- **Exercise prompt**: Scan the entries below line by line and state how many lines contain the string "named", giving only the number.

- **Information shown**:
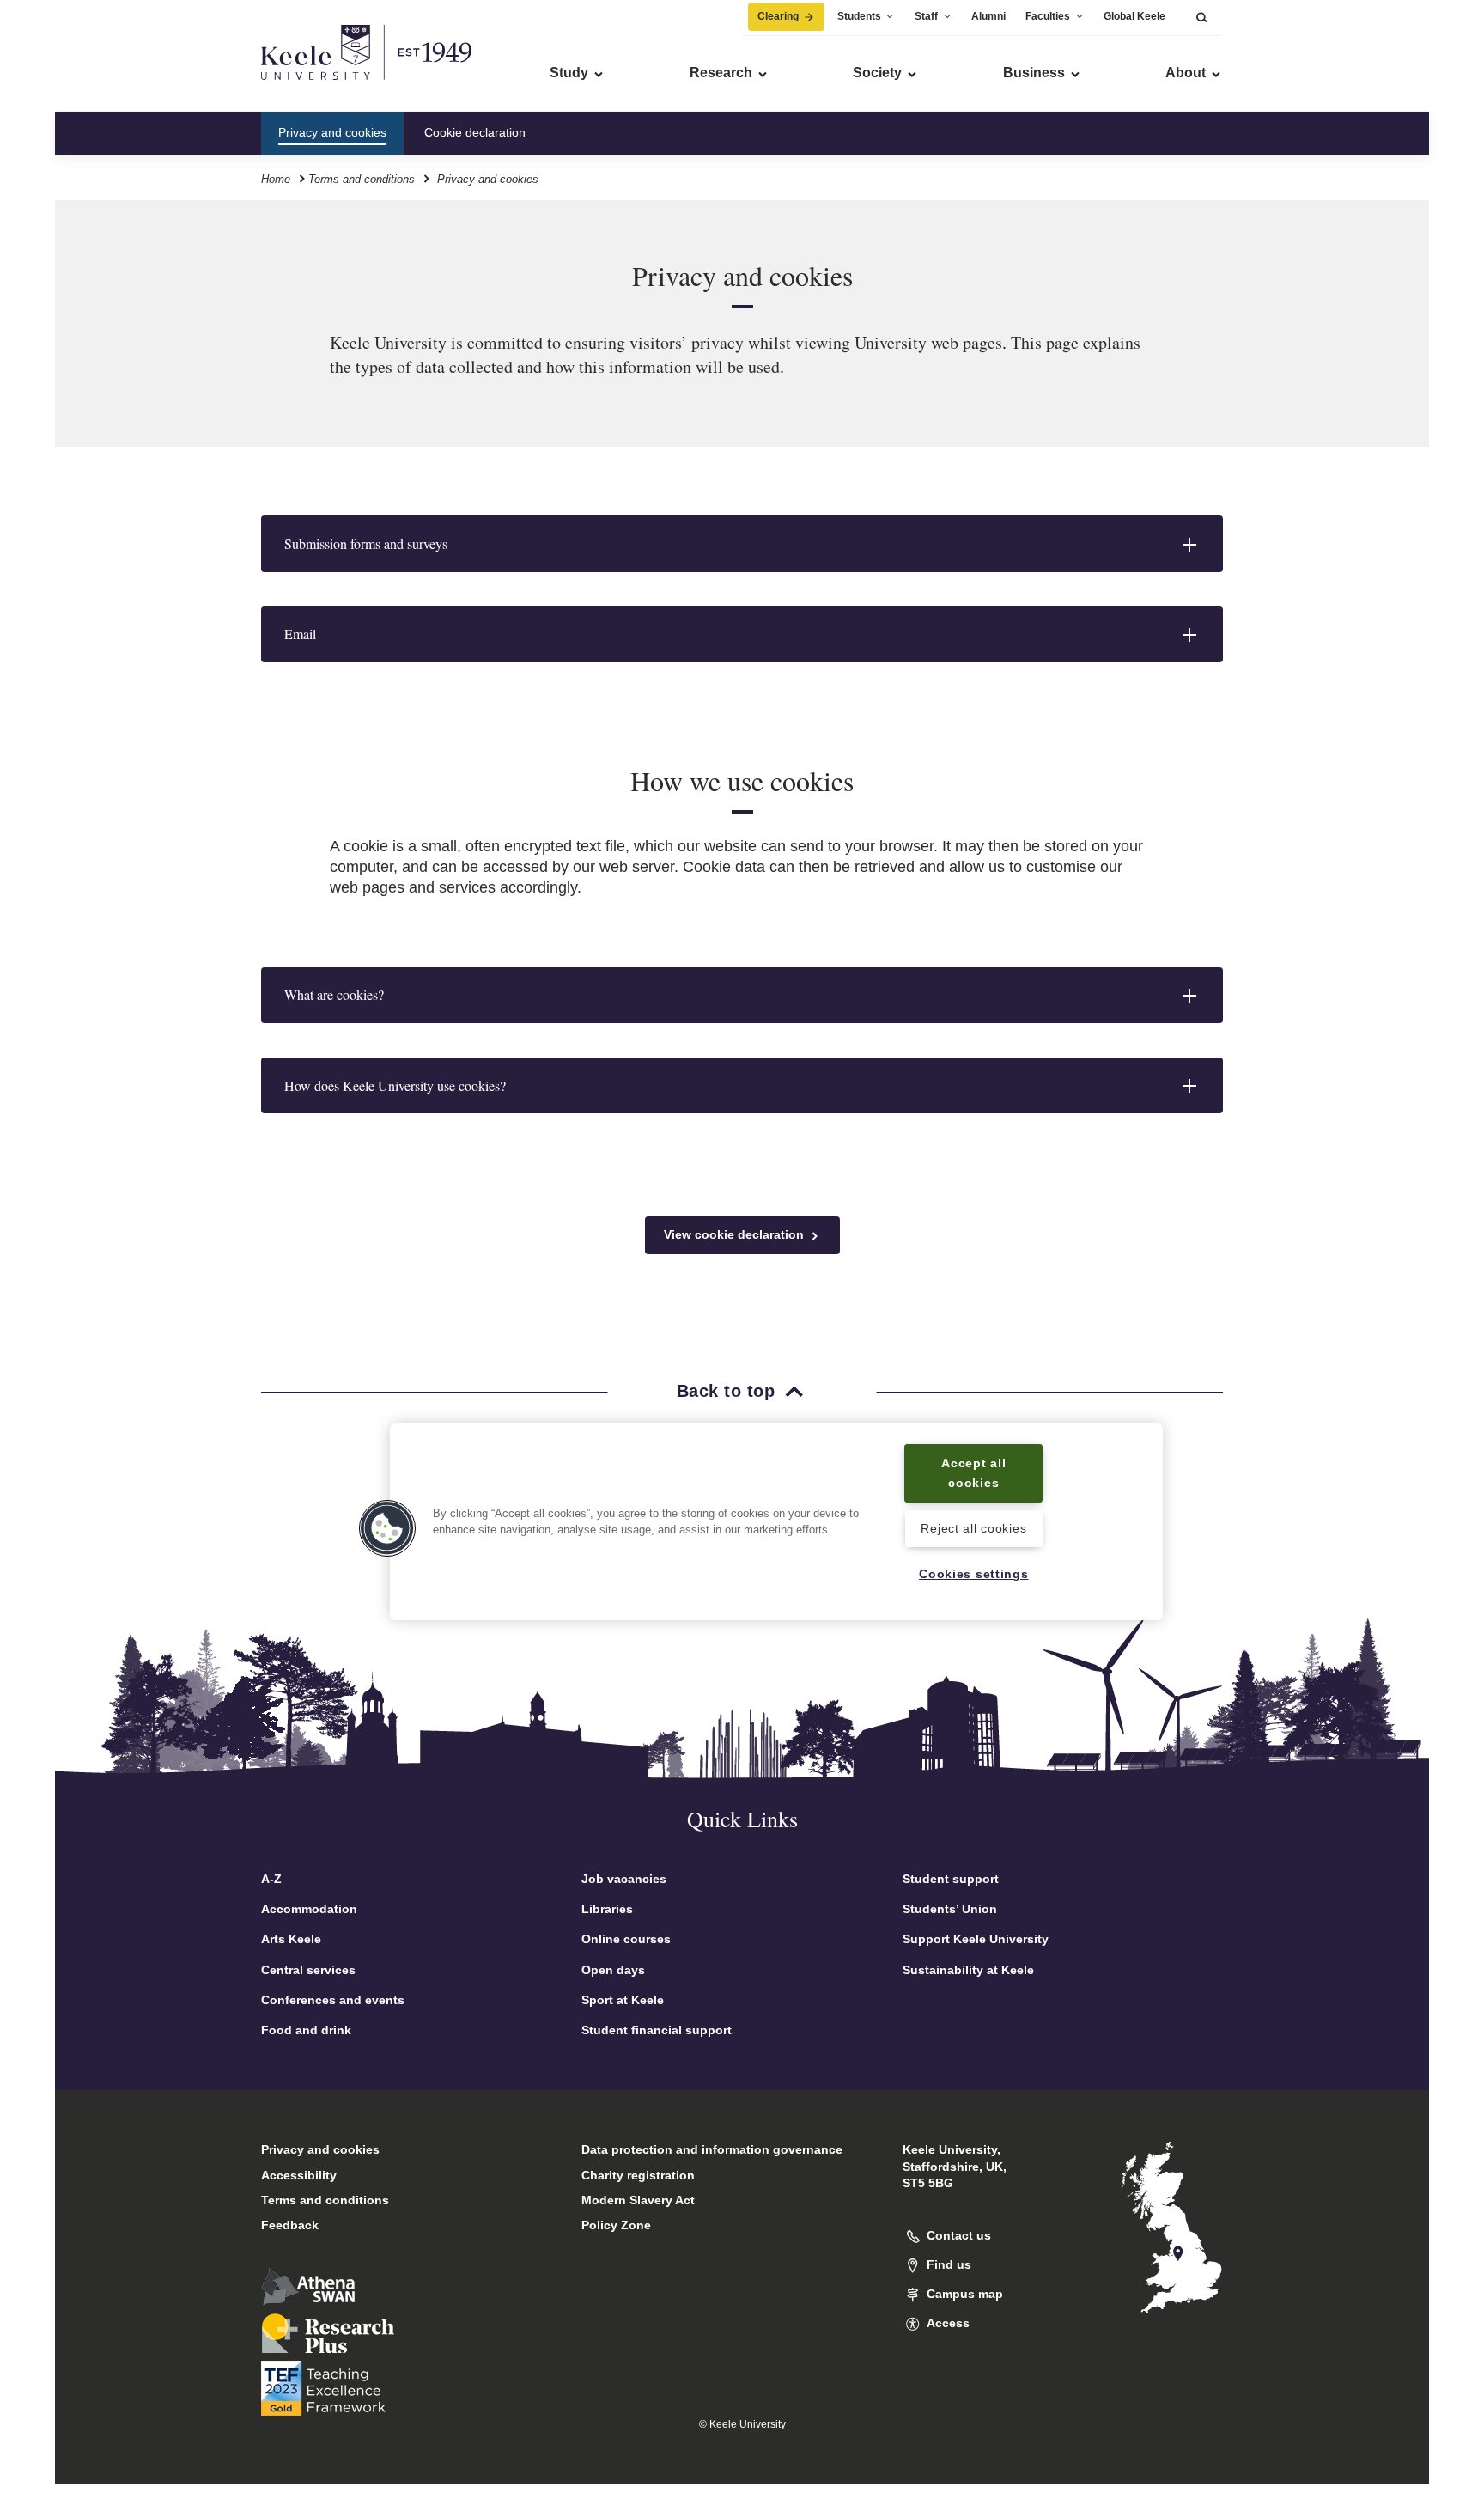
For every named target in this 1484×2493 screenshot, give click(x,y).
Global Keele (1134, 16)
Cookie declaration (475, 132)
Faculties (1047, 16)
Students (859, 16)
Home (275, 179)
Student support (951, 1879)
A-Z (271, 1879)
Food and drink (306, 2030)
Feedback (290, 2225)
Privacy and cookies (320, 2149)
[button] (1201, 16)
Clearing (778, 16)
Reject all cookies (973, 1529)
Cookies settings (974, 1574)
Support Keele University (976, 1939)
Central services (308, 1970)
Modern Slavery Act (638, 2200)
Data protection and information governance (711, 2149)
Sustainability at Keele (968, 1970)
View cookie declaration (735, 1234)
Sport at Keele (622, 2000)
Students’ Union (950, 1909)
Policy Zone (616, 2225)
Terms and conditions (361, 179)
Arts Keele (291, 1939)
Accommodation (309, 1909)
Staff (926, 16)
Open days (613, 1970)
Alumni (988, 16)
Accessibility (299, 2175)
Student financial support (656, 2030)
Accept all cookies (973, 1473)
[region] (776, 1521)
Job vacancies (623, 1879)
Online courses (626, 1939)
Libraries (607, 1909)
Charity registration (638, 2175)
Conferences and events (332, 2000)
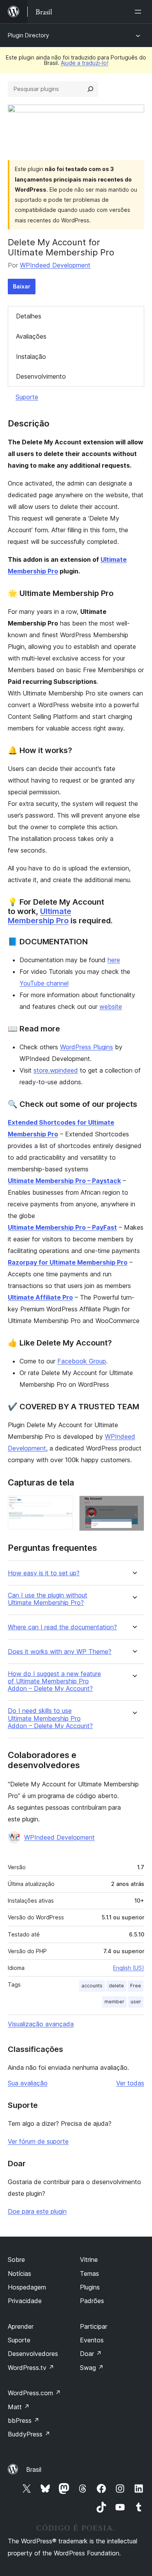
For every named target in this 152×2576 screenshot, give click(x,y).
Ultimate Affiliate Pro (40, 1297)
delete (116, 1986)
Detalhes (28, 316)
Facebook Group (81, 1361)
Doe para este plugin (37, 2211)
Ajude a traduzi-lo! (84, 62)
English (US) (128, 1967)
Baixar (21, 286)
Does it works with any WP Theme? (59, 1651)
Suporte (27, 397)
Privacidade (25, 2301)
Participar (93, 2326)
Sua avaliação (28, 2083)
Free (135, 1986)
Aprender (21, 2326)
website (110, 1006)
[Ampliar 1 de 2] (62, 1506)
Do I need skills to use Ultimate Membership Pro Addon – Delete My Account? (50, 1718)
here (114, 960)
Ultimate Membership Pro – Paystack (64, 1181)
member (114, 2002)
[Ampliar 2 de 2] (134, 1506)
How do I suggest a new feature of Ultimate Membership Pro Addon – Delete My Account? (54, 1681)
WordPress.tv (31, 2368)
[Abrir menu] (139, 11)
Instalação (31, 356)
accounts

- **Response**: 2